Copy each of the items below, changing every "GUI agent" to "graphical interface agent" and leaving everything else as it is.
◆ ◆ ◆ ◆
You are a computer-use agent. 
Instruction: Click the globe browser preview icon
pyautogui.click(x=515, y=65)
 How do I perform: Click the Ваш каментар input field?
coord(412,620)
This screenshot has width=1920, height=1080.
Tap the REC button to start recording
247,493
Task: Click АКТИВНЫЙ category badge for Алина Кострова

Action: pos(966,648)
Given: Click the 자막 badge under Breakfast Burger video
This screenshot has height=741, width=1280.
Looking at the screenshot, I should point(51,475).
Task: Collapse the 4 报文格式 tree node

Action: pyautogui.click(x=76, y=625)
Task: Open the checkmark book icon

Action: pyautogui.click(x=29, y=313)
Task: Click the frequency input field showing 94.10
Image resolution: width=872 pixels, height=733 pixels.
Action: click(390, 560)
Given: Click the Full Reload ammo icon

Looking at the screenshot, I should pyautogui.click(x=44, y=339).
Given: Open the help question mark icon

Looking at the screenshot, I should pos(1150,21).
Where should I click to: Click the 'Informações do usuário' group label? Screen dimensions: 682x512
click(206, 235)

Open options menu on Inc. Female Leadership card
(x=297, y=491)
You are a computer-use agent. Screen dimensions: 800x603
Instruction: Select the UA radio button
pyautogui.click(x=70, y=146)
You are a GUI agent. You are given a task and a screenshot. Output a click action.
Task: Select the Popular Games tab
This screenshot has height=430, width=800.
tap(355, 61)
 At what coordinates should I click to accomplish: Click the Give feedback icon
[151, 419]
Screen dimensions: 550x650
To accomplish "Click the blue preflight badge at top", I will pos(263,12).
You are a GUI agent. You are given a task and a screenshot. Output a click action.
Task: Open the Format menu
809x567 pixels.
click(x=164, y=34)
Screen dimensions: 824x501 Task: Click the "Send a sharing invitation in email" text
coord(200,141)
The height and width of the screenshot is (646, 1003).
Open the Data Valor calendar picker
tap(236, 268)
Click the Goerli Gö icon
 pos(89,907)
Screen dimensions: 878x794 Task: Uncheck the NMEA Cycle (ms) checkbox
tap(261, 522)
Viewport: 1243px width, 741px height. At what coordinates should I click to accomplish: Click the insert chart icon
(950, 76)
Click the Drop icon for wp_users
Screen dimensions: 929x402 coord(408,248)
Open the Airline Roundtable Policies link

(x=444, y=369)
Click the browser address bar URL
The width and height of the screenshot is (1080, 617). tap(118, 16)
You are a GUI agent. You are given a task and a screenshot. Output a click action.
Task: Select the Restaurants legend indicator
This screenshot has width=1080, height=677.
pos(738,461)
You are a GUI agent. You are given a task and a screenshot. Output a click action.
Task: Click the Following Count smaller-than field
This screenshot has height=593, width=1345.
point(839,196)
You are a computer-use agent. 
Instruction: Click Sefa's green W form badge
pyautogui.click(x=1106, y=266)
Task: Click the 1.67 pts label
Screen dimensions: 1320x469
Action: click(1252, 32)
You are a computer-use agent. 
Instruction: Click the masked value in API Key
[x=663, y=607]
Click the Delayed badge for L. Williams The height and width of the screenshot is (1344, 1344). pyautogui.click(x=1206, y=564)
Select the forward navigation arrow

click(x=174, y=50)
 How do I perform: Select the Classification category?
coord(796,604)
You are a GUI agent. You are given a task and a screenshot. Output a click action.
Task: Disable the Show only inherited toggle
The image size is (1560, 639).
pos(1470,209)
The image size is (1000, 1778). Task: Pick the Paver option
◆ ◆ ◆ ◆
### The reply
You are a computer-use agent. 
Instruction: Click the globe browser preview icon
pyautogui.click(x=515, y=65)
 How do I perform: Click the Ваш каментар input field?
coord(412,620)
This screenshot has width=1920, height=1080.
Tap the REC button to start recording
247,493
Task: Click АКТИВНЫЙ category badge for Алина Кострова

Action: pos(966,648)
Given: Click the 자막 badge under Breakfast Burger video
This screenshot has height=741, width=1280.
Looking at the screenshot, I should point(51,475).
Task: Collapse the 4 报文格式 tree node

Action: pyautogui.click(x=76, y=625)
Task: Open the checkmark book icon

Action: pyautogui.click(x=29, y=313)
Task: Click the frequency input field showing 94.10
Image resolution: width=872 pixels, height=733 pixels.
Action: click(390, 560)
Given: Click the Full Reload ammo icon

Looking at the screenshot, I should pyautogui.click(x=44, y=339).
Given: Open the help question mark icon

Looking at the screenshot, I should pos(1150,21).
Where should I click to: Click the 'Informações do usuário' group label? Screen dimensions: 682x512
click(206, 235)

Open options menu on Inc. Female Leadership card
(x=297, y=491)
You are a computer-use agent. Screen dimensions: 800x603
Instruction: Select the UA radio button
pyautogui.click(x=70, y=146)
You are a graphical interface agent. You are given a task and a screenshot. Output a click action.
Task: Select the Popular Games tab
This screenshot has height=430, width=800.
tap(355, 61)
 At what coordinates should I click to accomplish: Click the Give feedback icon
[151, 419]
Screen dimensions: 550x650
To accomplish "Click the blue preflight badge at top", I will pos(263,12).
You are a graphical interface agent. You are given a task and a screenshot. Output a click action.
Task: Open the Format menu
809x567 pixels.
click(x=164, y=34)
Screen dimensions: 824x501 Task: Click the "Send a sharing invitation in email" text
coord(200,141)
The height and width of the screenshot is (646, 1003).
Open the Data Valor calendar picker
tap(236, 268)
Click the Goerli Gö icon
 pos(89,907)
Screen dimensions: 878x794 Task: Uncheck the NMEA Cycle (ms) checkbox
tap(261, 522)
Viewport: 1243px width, 741px height. At what coordinates should I click to accomplish: Click the insert chart icon
(950, 76)
Click the Drop icon for wp_users
Screen dimensions: 929x402 coord(408,248)
Open the Airline Roundtable Policies link

(x=444, y=369)
Click the browser address bar URL
The width and height of the screenshot is (1080, 617). tap(118, 16)
You are a graphical interface agent. You are given a task and a screenshot. Output a click action.
Task: Select the Restaurants legend indicator
This screenshot has width=1080, height=677.
pos(738,461)
You are a graphical interface agent. You are given a task and a screenshot. Output a click action.
Task: Click the Following Count smaller-than field
This screenshot has height=593, width=1345.
point(839,196)
You are a computer-use agent. 
Instruction: Click Sefa's green W form badge
pyautogui.click(x=1106, y=266)
Task: Click the 1.67 pts label
Screen dimensions: 1320x469
Action: click(1252, 32)
You are a computer-use agent. 
Instruction: Click the masked value in API Key
[x=663, y=607]
Click the Delayed badge for L. Williams The height and width of the screenshot is (1344, 1344). pyautogui.click(x=1206, y=564)
Select the forward navigation arrow

click(x=174, y=50)
 How do I perform: Select the Classification category?
coord(796,604)
You are a graphical interface agent. You are given a task and a screenshot. Output a click action.
Task: Disable the Show only inherited toggle
The image size is (1560, 639).
pos(1470,209)
The image size is (1000, 1778). Task: Pick the Paver option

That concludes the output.